The exhibition is structured around two major themes, Natural Histories and Human NatureNatural Histories explores the ways in which the past is reflected in the present. Victor Burgin combines the distant and recent past to address the Holocaust; Simon Norfolk presents sites of atrocities; Willie Doherty shows an anti-terrorist road-block and Paul Seawright presents sites of Sectarian murders; Ingrid Pollard uses rocks to suggest the accumulated layers of history; and Jane and Louise Wilson monumentalise the massive insertion of concrete look-out bunkers.

 

Human Nature presents more recent incursions into the countryside.
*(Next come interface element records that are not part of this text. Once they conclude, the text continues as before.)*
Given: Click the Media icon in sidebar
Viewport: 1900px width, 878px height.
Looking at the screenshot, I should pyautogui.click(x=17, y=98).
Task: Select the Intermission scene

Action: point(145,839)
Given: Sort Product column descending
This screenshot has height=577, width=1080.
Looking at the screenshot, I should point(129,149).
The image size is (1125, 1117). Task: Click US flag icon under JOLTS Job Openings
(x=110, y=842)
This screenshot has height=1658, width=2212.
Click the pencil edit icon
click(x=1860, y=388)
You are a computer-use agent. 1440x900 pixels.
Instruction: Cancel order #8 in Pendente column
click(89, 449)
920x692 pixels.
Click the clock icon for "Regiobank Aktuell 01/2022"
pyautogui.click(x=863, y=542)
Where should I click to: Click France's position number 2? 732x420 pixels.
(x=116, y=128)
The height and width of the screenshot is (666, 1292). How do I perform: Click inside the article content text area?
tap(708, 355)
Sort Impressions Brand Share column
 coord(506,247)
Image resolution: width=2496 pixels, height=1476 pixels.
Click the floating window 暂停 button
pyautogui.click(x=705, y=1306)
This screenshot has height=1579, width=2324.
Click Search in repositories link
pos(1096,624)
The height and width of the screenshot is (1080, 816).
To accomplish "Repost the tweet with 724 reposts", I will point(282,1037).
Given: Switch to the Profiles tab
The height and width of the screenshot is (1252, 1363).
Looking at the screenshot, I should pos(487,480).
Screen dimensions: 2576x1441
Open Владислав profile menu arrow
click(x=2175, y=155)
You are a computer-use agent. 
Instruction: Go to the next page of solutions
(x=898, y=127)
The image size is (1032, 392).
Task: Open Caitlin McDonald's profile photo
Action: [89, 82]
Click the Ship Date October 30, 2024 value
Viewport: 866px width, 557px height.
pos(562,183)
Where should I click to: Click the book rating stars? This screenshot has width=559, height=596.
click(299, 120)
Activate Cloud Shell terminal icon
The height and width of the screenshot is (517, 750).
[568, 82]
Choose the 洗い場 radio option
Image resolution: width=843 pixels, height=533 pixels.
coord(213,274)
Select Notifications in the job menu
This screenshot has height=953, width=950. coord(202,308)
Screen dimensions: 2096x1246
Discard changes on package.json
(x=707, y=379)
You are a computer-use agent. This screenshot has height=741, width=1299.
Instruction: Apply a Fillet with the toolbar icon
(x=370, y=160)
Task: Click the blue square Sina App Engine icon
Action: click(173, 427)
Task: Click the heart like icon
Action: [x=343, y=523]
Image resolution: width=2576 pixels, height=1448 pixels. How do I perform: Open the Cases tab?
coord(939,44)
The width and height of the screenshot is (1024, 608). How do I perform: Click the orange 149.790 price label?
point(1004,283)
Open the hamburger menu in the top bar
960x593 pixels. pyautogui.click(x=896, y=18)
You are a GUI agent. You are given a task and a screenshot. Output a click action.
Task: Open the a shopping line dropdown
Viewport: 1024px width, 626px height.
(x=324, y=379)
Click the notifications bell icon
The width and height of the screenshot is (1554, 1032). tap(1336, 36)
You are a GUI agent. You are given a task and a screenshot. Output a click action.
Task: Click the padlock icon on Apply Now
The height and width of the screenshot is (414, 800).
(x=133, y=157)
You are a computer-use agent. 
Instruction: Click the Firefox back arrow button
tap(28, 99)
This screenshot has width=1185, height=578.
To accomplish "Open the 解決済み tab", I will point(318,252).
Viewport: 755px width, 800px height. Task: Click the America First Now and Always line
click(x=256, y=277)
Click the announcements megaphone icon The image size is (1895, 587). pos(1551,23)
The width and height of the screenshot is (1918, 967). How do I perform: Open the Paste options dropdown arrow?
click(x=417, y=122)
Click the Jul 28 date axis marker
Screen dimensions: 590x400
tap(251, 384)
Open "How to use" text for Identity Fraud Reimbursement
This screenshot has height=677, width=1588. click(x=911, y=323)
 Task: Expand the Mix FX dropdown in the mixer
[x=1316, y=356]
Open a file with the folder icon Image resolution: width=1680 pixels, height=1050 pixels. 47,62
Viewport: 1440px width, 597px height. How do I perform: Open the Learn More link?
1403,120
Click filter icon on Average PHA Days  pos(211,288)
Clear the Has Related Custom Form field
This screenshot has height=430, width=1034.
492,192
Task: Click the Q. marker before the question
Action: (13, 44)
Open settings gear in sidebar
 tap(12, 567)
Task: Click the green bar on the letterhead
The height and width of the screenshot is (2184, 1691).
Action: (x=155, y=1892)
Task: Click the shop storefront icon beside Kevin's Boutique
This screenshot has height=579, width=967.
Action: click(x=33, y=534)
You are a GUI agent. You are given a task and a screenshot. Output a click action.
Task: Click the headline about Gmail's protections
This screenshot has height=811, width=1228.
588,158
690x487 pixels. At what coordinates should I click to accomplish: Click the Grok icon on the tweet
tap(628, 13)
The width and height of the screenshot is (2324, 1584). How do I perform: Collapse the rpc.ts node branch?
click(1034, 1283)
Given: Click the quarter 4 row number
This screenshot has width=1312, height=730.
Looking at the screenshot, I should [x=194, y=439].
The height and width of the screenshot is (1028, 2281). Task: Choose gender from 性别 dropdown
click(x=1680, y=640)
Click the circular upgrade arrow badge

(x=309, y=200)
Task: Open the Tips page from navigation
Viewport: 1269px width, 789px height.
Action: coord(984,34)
Keith Arnatt’s ANOB (Area of Outstanding Natural Beauty) looks at the effects of tourism; John Blakemore, Fay Godwin, and Paul Hill address the ways that our right to roam is restricted; Melanie Friend shows an Immigration Removal Centre at Dover and Salisbury Plain scarred by war games; Paul Hart explores the dominance of industry and electricity pylons; John Davies campaigns to preserve trees and thereby thwart a housing development; Roshini Kempadoo critiques the links between oil exploration and colonialism; and Mitra Tabrizian wittily shows the world turned upside-down by the Covid-19 pandemic.

 

We are grateful to the photographers for their assistance and for their loans of works, which are presented alongside a selection of pictures loaned by the Hyman Collection.